◆ PROBLEMA A RESOLVER:
Reproduza, sem qualquer alteração, todo o trecho do relato sobre os festejos de Paris no fim da guerra que vai desde "Onze nações consteladas" até "de um rochedo.".

Genoveva Mayer Ulrich, que usou o pseudónimo literário e mundano de Veva de Lima, mãe da educadora Maria Ulrich, presenciou em Dezembro de 1918 os festejos parisienses do fim da primeira guerra mundial. Do seu relato, publicado meses depois, num jornal de Lisboa, que permanece esquecido, reproduz-se um excerto que diz tudo sobre a emoção da autora ao avistar a mais linda bandeira nessa festa «quadro de epopeia».
Paris! — mirífico espectáculo! Nunca essa linda jóia citadina revestiu, nestas horas rápidas, mais fulgor na sua face explendente para esconder no mais profundo dos seus antros a miséria e a ruína que a devoram.
Onze nações consteladas de fardas imortais espalham os seus exércitos em farândola gentil, como um espargir de flores que se desprendem pelo coração da França, pelas ruas de Paris. E nesse burburinho fantástico de idiomas infinitos, os mil fardamentos de todas as terras enxameiam com a sua mancha de sugestões épicas na multidão monstruosa que a rodeia. Paris, por momentos, parece estalar no apertão titânico do seu movimento, comparável a um areal monstro que se fosse engolfar na concha delicada de um rochedo.
[…]
Um dia após o clamor das fanfarras guerreiras ter anunciado ao mundo o fim das batalhas e as redentoras promessas da Paz, os chefes dos países vitoriosos quiseram prestar à França a justa homenagem pela sua primazia de glória. Anunciaram-se os cortejos; as ruas do percurso encheram-se de cada lado de filas compactas de assistentes. Na Avenida dos Campos Elíseos as fachadas dos palácios crivaram as suas janelas, os seus varandins, até aos beirões dos telhados, de vultos femininos. Improvisaram-se estrados à beira dos passeios; pelos troncos das árvores, como cachos de pardais, a garotada jocosa da rua suspendeu os seus balcões e ao longo de todas as grandes ruas do trajecto fizeram guarda de honra as tropas vindas do front com as suas fardas ainda ruças e chamuscadas de metralha.

◆ MATERIAL FORNECIDO:
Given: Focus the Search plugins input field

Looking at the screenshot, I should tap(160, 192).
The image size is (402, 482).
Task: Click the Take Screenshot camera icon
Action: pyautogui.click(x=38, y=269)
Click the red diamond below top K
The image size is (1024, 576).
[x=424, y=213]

◆ RESPOSTA À TAREFA:
Onze nações consteladas de fardas imortais espalham os seus exércitos em farândola gentil, como um espargir de flores que se desprendem pelo coração da França, pelas ruas de Paris. E nesse burburinho fantástico de idiomas infinitos, os mil fardamentos de todas as terras enxameiam com a sua mancha de sugestões épicas na multidão monstruosa que a rodeia. Paris, por momentos, parece estalar no apertão titânico do seu movimento, comparável a um areal monstro que se fosse engolfar na concha delicada de um rochedo.